> [WHAT IS BEING ASKED] Print exactly the lines of the listing below from the one containing "The image size" through the final line, both included, and no pictures.

Start of RECORDS SUPPLIED

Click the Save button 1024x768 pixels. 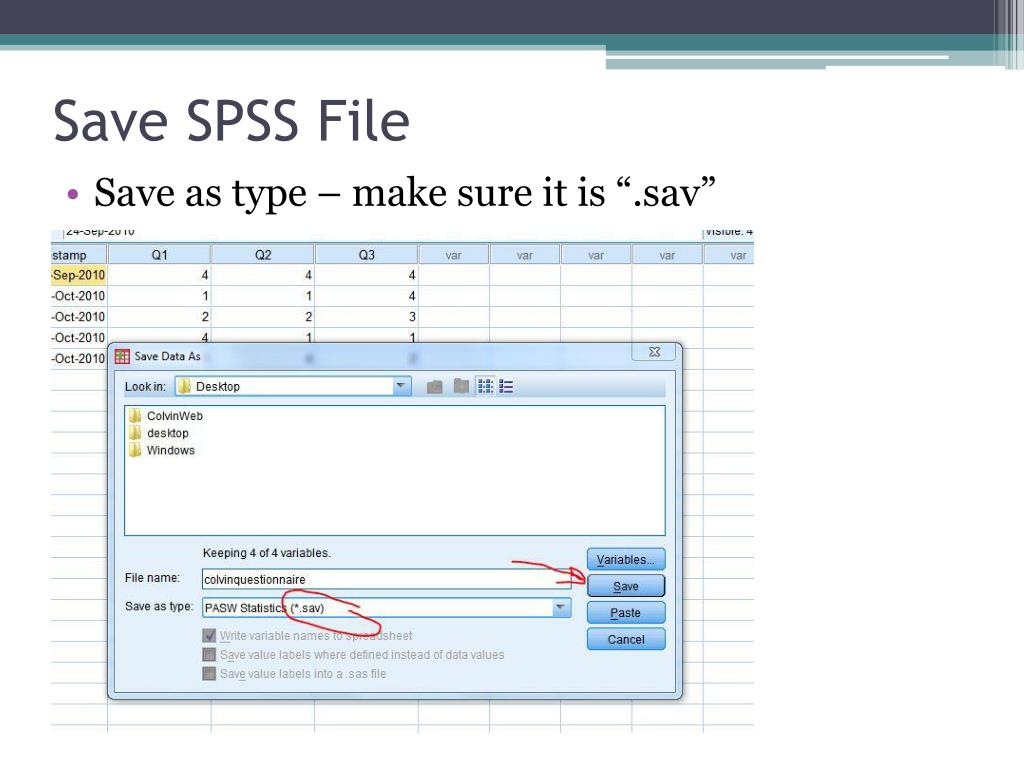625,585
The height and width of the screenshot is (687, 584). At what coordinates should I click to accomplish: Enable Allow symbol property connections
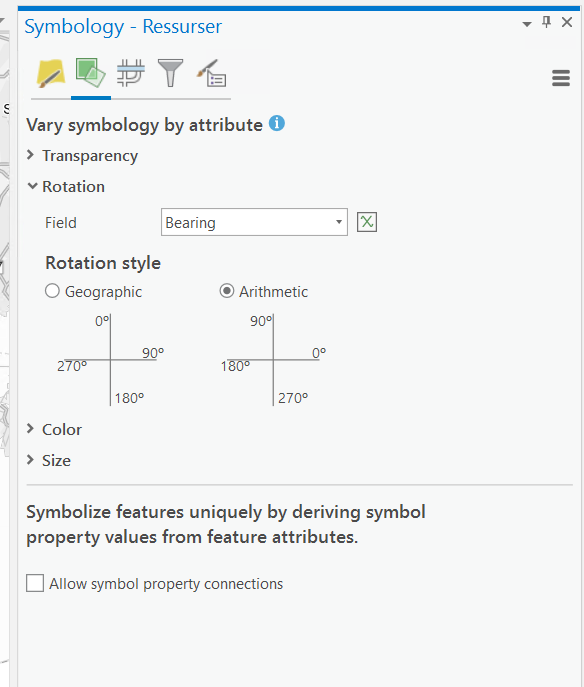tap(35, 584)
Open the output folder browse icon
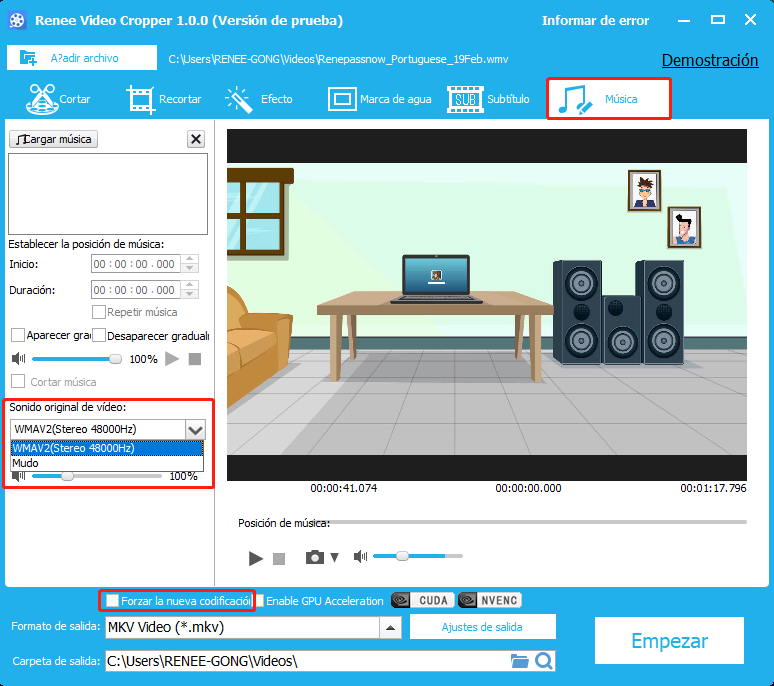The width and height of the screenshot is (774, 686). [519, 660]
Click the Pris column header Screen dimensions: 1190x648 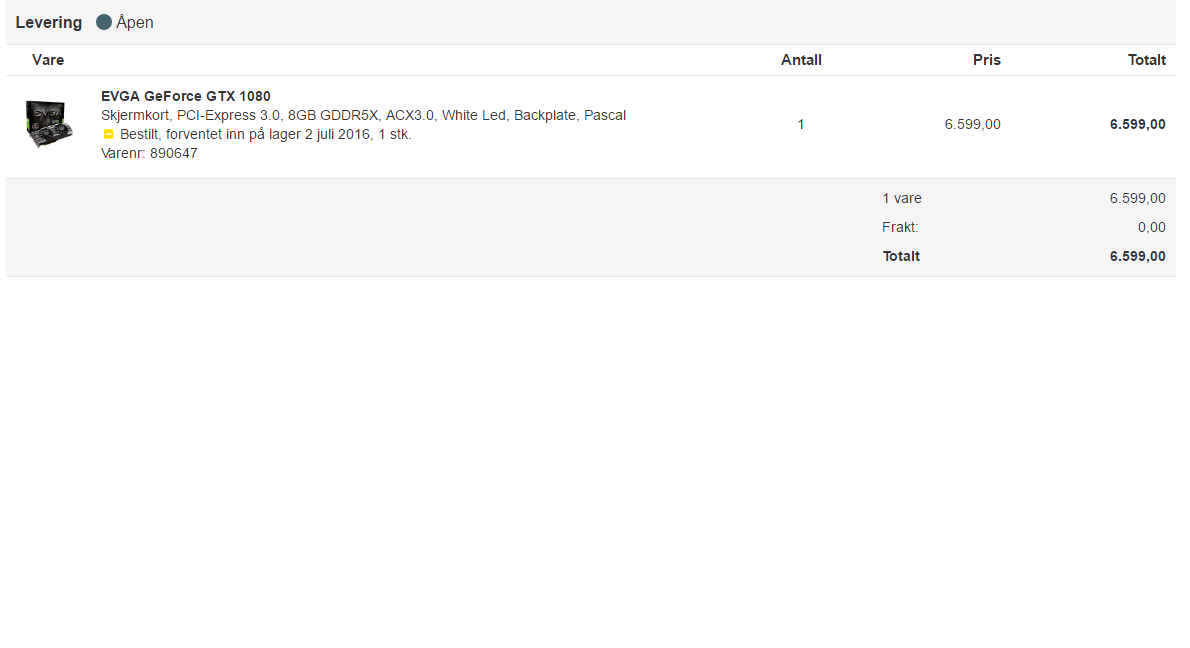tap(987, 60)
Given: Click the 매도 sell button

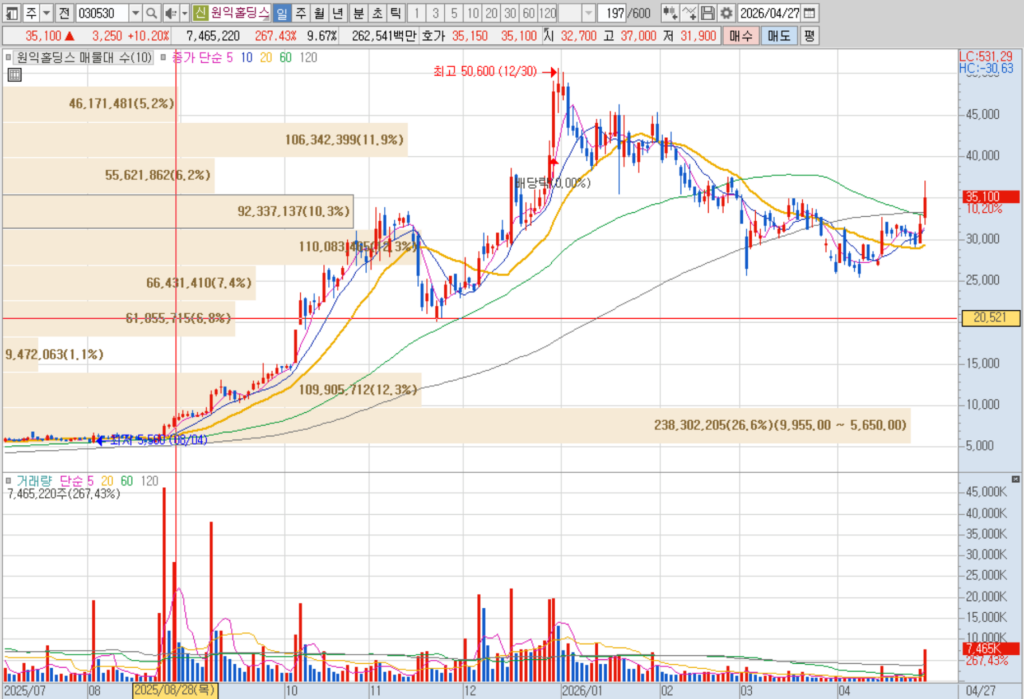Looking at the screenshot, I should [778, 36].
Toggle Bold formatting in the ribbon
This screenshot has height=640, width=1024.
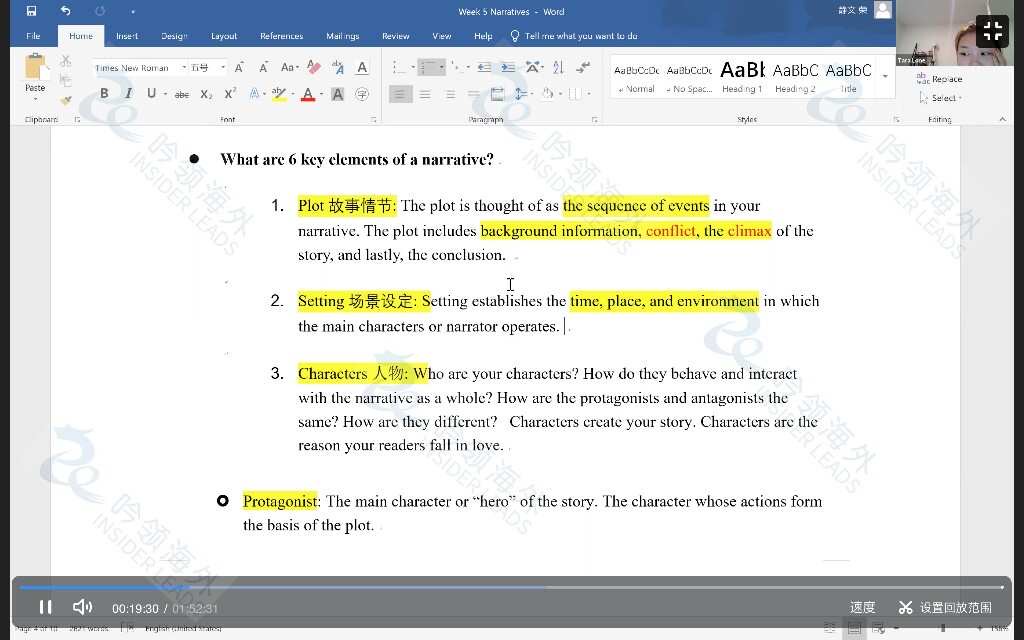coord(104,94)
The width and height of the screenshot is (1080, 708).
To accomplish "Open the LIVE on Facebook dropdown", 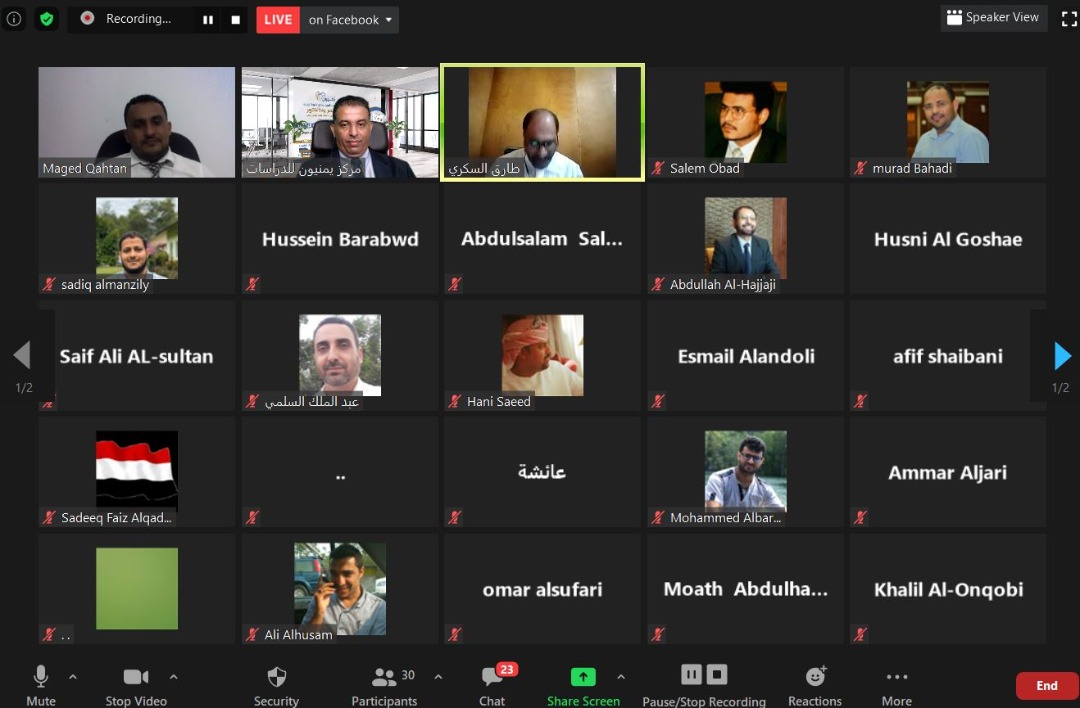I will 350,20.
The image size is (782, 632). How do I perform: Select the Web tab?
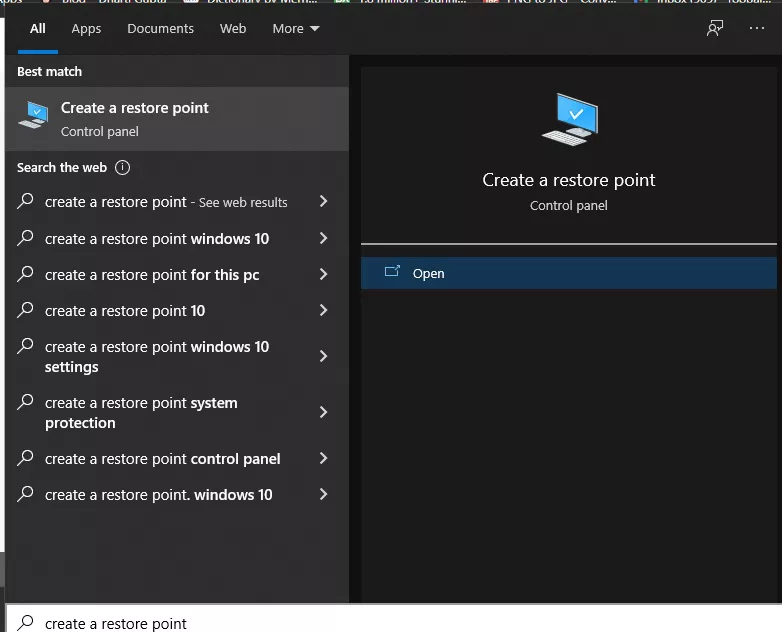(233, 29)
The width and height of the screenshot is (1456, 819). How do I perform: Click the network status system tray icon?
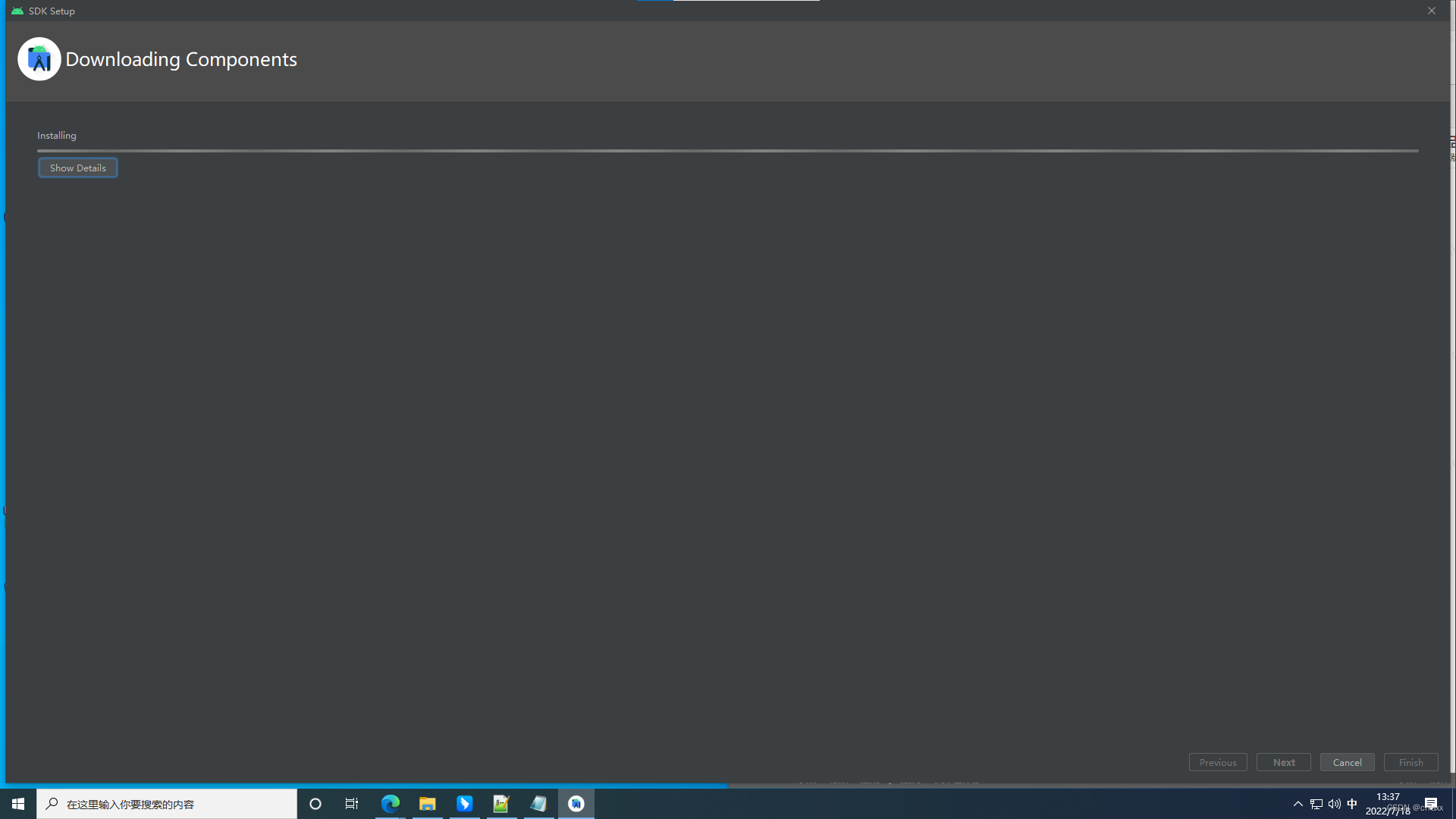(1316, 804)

End of RECORDS SUPPLIED

> [REPLY]
The image size is (782, 632). How do I perform: Select the Web tab?
(233, 29)
The width and height of the screenshot is (1456, 819). How do I perform: Click the network status system tray icon?
(1316, 804)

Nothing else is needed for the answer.